◆ Problem description ◆
Please print the data shown below without any alteration.

Input data: Begin

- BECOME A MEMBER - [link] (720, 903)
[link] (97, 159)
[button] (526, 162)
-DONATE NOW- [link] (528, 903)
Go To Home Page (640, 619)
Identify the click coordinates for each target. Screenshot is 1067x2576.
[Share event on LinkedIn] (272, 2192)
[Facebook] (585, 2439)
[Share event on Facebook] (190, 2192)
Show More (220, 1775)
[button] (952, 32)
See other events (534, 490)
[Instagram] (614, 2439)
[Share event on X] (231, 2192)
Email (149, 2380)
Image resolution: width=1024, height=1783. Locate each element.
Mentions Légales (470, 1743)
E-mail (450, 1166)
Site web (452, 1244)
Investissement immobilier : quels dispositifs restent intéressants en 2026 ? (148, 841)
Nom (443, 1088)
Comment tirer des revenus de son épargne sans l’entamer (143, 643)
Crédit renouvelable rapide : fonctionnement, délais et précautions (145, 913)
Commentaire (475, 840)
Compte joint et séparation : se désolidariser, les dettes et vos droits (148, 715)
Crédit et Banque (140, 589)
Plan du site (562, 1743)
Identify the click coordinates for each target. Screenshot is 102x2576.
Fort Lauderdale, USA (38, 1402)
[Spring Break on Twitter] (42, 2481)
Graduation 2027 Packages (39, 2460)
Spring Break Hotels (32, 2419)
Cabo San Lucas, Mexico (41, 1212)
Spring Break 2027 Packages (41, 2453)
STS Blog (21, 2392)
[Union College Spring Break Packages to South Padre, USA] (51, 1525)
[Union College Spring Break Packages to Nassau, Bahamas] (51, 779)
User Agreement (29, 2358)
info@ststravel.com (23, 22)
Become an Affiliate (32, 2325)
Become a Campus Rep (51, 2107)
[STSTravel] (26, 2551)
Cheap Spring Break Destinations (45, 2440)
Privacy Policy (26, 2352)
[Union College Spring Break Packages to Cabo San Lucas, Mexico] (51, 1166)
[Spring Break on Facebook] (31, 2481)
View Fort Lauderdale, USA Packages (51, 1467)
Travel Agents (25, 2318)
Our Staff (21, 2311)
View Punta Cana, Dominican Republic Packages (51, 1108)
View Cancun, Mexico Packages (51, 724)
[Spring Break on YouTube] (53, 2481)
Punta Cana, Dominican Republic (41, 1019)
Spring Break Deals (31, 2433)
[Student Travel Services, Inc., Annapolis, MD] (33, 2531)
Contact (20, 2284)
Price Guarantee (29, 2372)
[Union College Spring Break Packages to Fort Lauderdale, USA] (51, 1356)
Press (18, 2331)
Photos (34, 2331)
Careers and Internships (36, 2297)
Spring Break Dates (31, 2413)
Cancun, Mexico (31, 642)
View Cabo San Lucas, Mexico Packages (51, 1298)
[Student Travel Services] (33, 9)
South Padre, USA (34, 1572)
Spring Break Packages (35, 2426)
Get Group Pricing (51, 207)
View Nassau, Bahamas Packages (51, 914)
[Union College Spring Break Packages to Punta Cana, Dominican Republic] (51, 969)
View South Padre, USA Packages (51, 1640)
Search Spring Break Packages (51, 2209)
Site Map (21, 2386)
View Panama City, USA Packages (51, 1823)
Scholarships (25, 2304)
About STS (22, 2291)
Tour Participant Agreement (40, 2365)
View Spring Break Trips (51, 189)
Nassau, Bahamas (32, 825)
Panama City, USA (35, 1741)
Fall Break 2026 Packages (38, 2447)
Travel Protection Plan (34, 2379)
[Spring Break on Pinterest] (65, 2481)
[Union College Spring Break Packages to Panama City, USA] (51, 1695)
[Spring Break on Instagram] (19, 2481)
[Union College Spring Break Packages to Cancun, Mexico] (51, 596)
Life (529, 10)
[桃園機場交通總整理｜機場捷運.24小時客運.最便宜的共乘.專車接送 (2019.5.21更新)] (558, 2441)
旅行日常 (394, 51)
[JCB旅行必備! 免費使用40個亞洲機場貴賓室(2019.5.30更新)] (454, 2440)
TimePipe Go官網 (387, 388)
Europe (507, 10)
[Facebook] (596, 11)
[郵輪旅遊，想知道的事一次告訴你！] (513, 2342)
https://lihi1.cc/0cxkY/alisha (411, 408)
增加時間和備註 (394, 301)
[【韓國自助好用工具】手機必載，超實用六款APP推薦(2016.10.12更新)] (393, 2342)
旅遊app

Input data: End

◆ Expected answer ◆
- BECOME A MEMBER - [link] (720, 903)
[link] (97, 159)
[button] (526, 162)
-DONATE NOW- [link] (528, 903)
Go To Home Page (640, 619)
Identify the click coordinates for each target. Screenshot is 1067x2576.
[Share event on LinkedIn] (272, 2192)
[Facebook] (585, 2439)
[Share event on Facebook] (190, 2192)
Show More (220, 1775)
[button] (952, 32)
See other events (534, 490)
[Instagram] (614, 2439)
[Share event on X] (231, 2192)
Email (149, 2380)
Image resolution: width=1024, height=1783. Locate each element.
Mentions Légales (470, 1743)
E-mail (450, 1166)
Site web (452, 1244)
Investissement immobilier : quels dispositifs restent intéressants en 2026 ? (148, 841)
Nom (443, 1088)
Comment tirer des revenus de son épargne sans l’entamer (143, 643)
Crédit renouvelable rapide : fonctionnement, délais et précautions (145, 913)
Commentaire (475, 840)
Compte joint et séparation : se désolidariser, les dettes et vos droits (148, 715)
Crédit et Banque (140, 589)
Plan du site (562, 1743)
Identify the click coordinates for each target. Screenshot is 102x2576.
Fort Lauderdale, USA (38, 1402)
[Spring Break on Twitter] (42, 2481)
Graduation 2027 Packages (39, 2460)
Spring Break Hotels (32, 2419)
Cabo San Lucas, Mexico (41, 1212)
Spring Break 2027 Packages (41, 2453)
STS Blog (21, 2392)
[Union College Spring Break Packages to South Padre, USA] (51, 1525)
[Union College Spring Break Packages to Nassau, Bahamas] (51, 779)
User Agreement (29, 2358)
info@ststravel.com (23, 22)
Become an Affiliate (32, 2325)
Become a Campus Rep (51, 2107)
[STSTravel] (26, 2551)
Cheap Spring Break Destinations (45, 2440)
Privacy Policy (26, 2352)
[Union College Spring Break Packages to Cabo San Lucas, Mexico] (51, 1166)
[Spring Break on Facebook] (31, 2481)
View Fort Lauderdale, USA Packages (51, 1467)
Travel Agents (25, 2318)
Our Staff (21, 2311)
View Punta Cana, Dominican Republic Packages (51, 1108)
View Cancun, Mexico Packages (51, 724)
[Spring Break on YouTube] (53, 2481)
Punta Cana, Dominican Republic (41, 1019)
Spring Break Deals (31, 2433)
[Student Travel Services, Inc., Annapolis, MD] (33, 2531)
Contact (20, 2284)
Price Guarantee (29, 2372)
[Union College Spring Break Packages to Fort Lauderdale, USA] (51, 1356)
Press (18, 2331)
Photos (34, 2331)
Careers and Internships (36, 2297)
Spring Break Dates (31, 2413)
Cancun, Mexico (31, 642)
View Cabo San Lucas, Mexico Packages (51, 1298)
[Student Travel Services] (33, 9)
South Padre, USA (34, 1572)
Spring Break Packages (35, 2426)
Get Group Pricing (51, 207)
View Nassau, Bahamas Packages (51, 914)
[Union College Spring Break Packages to Punta Cana, Dominican Republic] (51, 969)
View South Padre, USA Packages (51, 1640)
Search Spring Break Packages (51, 2209)
Site Map (21, 2386)
View Panama City, USA Packages (51, 1823)
Scholarships (25, 2304)
About STS (22, 2291)
Tour Participant Agreement (40, 2365)
View Spring Break Trips (51, 189)
Nassau, Bahamas (32, 825)
Panama City, USA (35, 1741)
Fall Break 2026 Packages (38, 2447)
Travel Protection Plan (34, 2379)
[Spring Break on Pinterest] (65, 2481)
[Union College Spring Break Packages to Panama City, USA] (51, 1695)
[Spring Break on Instagram] (19, 2481)
[Union College Spring Break Packages to Cancun, Mexico] (51, 596)
Life (529, 10)
[桃園機場交通總整理｜機場捷運.24小時客運.最便宜的共乘.專車接送 (2019.5.21更新)] (558, 2441)
旅行日常 (394, 51)
[JCB旅行必備! 免費使用40個亞洲機場貴賓室(2019.5.30更新)] (454, 2440)
TimePipe Go官網 (387, 388)
Europe (507, 10)
[Facebook] (596, 11)
[郵輪旅遊，想知道的事一次告訴你！] (513, 2342)
https://lihi1.cc/0cxkY/alisha (411, 408)
增加時間和備註 (394, 301)
[【韓國自助好用工具】手機必載，超實用六款APP推薦(2016.10.12更新)] (393, 2342)
旅遊app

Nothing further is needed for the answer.